You have presented an interesting perspective on viewing the potential funding hurdles that a company such as CACC may indeed face. However, I feel that you may not understand the operational side of CACC's business as well as you understand the financial perspective. CACC does not merely "purchase" dealer contracts at a slight discount. The majority of CACC dealer contracts purchased, are in fact purchased "with recourse". In essence, the contracts are not really purchased, they are serviced or collected by CACC's collection department, and the dealer is paid an "advance" which represents a discount of between approximately 15-50%. The dealer advance is repaid to CACC as the payments for the auto loan are made. The advance becomes a "purchase" when enough payments are made on the loan (based on an 80/20 split) to pay back the dealer advance. In addition, the dealer receives an additional incentive after this "breakeven point" because he/she stands to receive an additional 20% if the entire contract is paid in full. This is why CACC uses SOP 03-3.
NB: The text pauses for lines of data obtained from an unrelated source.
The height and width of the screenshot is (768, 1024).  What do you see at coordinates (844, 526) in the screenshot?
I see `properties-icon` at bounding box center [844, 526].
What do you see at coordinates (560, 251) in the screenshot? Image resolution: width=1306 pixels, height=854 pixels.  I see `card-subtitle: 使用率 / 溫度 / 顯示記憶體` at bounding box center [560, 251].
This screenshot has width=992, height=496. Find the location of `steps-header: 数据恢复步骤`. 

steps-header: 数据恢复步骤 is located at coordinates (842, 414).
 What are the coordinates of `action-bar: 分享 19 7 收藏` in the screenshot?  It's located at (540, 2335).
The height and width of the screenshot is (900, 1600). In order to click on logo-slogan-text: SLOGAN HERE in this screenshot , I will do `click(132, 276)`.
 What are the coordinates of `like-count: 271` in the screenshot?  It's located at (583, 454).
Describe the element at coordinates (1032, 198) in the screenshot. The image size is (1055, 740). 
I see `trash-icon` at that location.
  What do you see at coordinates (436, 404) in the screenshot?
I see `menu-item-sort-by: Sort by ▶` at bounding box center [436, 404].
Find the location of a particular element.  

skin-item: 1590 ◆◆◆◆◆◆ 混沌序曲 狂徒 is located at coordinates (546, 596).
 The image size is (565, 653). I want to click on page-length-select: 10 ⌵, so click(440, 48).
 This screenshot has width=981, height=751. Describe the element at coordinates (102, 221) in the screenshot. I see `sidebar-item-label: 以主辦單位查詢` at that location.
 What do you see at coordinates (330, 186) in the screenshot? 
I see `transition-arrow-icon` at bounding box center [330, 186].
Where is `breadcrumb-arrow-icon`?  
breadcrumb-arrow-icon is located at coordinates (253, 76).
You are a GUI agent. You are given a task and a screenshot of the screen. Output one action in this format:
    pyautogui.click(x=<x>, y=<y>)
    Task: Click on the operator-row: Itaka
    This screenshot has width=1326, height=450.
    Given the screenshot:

I am a firm believer that this is one of the nuances that sets CACC apart from other subprime lenders in the automobile finance industry. I believe that Wachovia understands this is as well. Further, I don't think comparing a commercial mortgage lender like Gramercy Capital makes any sense at all here. Obviously, given the turmoil in the mortgage finance sector over the last 14 months, any mortgage lender is going to be put under the microscope by his banker. If anything, with GMAC and Ford Motor Credit doing away with lease financing, more consumers will be forced to purchase used cars, and that is right up CACC's alley. I have been a recent (as well as small < 1000 shares) buyer, due to my belief that recessionary times are bullish time for CACC and their collection rates are consistently 20-30% above average dealer advance ratios. I think you should cover your position if you have one.
I believe to you to revisit your understanding of CACC. The advance to the dealer is non-recourse. See their 10k: "offer dealers a non-recourse cash payment (referred to as an “advance”) against anticipated future collections on Consumer Loans serviced for that dealer." The dealer is "in the money" at origination and historically has received little on the back end (Collection rate - advance rate - 20% fee). Dealers prefer the "purchase product" because they get a bigger advance and are more "in the money" at the sale of the car. The purchase product has grown from 5% to around 35% in the past year.